Mrs James appealed against her sentences and the order for "costs". The appeal was heard at Hull Crown Court by Judge Swanson and two justices on 26 August 2010. The appeal was dismissed, and Mrs James now appeals to the High Court by way of case stated against the dismissal by the Crown Court of her appeal against the order for "costs".
The first ground of appeal is that the order for "costs" should have been reduced by the Crown Court to reflect the contention advanced on behalf of Mrs James that the seizure and detention of the horses had been unlawful. That contention is based on section 18(5) of the Animal Welfare Act 2006 ("the Act"), which provides:
"An inspector or a constable may take a protected animal into possession if a veterinary surgeon certifies—
(a) that it is suffering, or
(b) that it is likely to suffer if its circumstances do not change."
The unchallenged facts were that a veterinary surgeon went to the stables where the horses were found at the request of the RSPCA. She examined the horses, and said that they were suffering and in need of veterinary attention. As a result, a police officer, who also had been requested to attend the stables by the RSPCA, assumed responsibility for the horses, and they were later cared for by the RSPCA. The critical point is that the veterinary surgeon's certificate that the horses were suffering was not in writing.
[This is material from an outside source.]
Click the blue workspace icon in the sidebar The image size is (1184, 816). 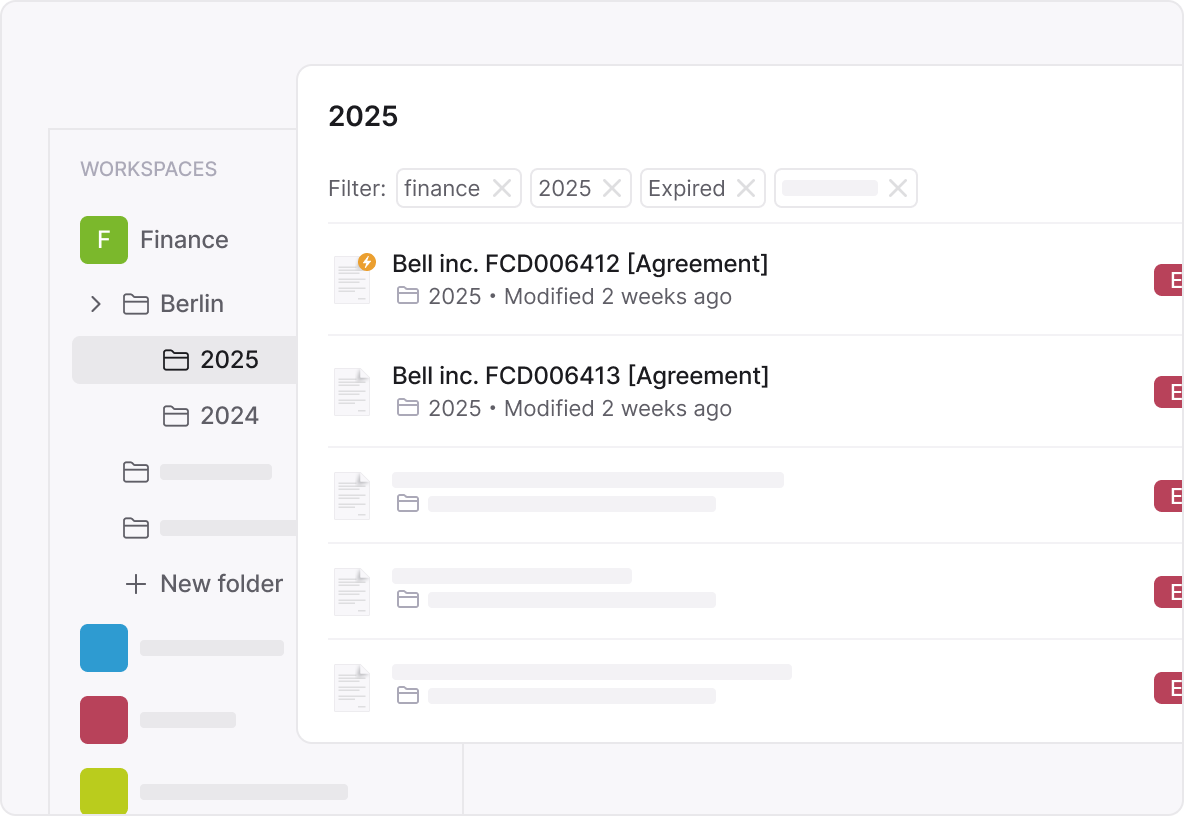(x=104, y=648)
It was just what she said, and the first ground of appeal is that only a certification in writing amounts to a sufficient certification for the purposes of section 18(5).
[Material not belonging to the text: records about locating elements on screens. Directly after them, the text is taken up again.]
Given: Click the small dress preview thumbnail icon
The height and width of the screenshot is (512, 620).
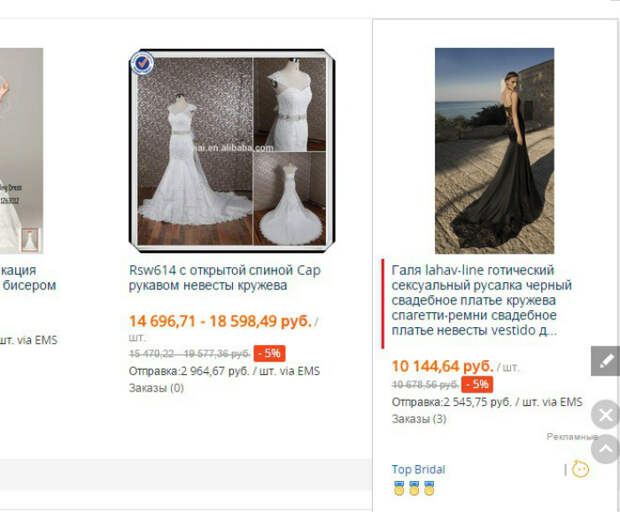Looking at the screenshot, I should click(30, 240).
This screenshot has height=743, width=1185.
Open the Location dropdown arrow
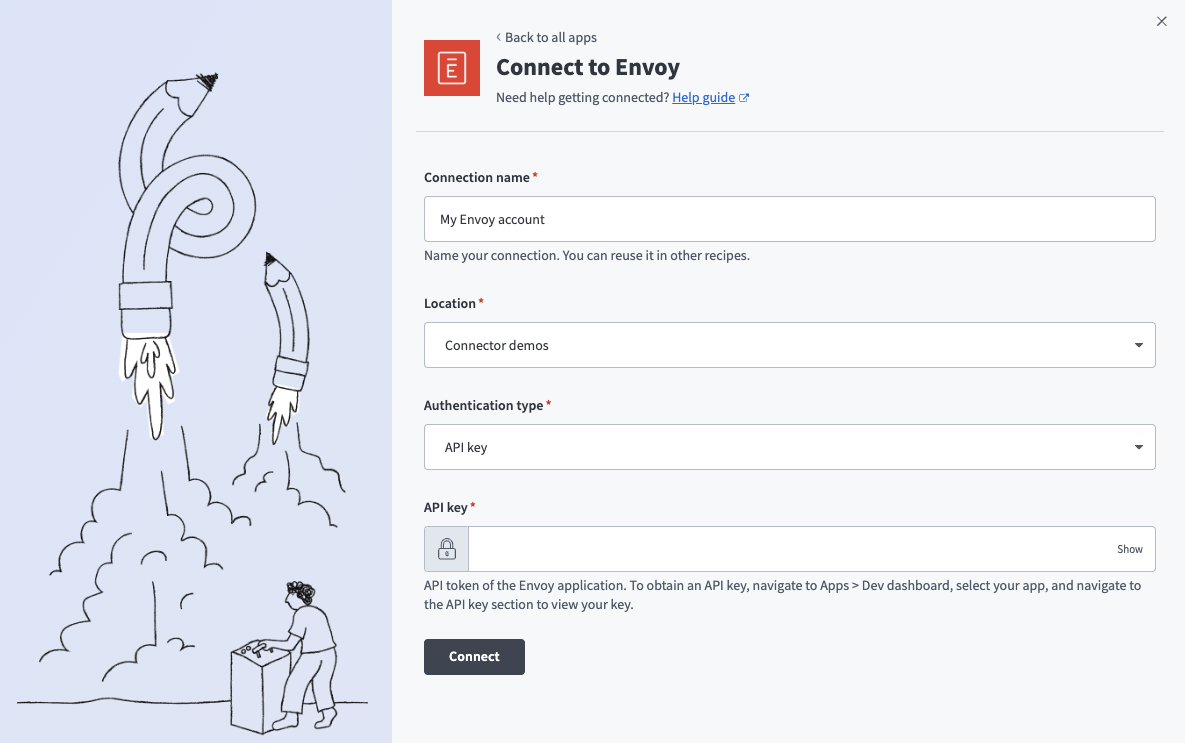pyautogui.click(x=1138, y=344)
The Crown Court rejected that contention. Judge Swanson said in the case stated:
"We considered that this oral opinion was sufficient certification."
Accordingly, the first question which the Crown Court has stated for the opinion of the High Court is:
"Is it lawful under section 18(5) of the Animal Welfare Act for an inspector or constable to take a protected animal into his possession if a veterinary surgeon present at the scene states orally that the animal is suffering?"
The issue as to whether the certification required by section 18(5) needs to be in writing had been considered by the Crown Court on other occasions. In Rumachic (Appeal no. A2008/0123, 23 October 2008), Judge Waddicor and two justices at Lewes Crown Court held that it had to be in writing. But in Shine (Appeal no. 2009/0202, 6 October 2010), Judge Tain and two justices, coincidentally again at Lewes Crown Court, held that it did not have to be in writing. Judge Tyrer in Gray is said to have also held that it did not have to be in writing, but a copy of his judgment has not been provided to me and its citation is unknown.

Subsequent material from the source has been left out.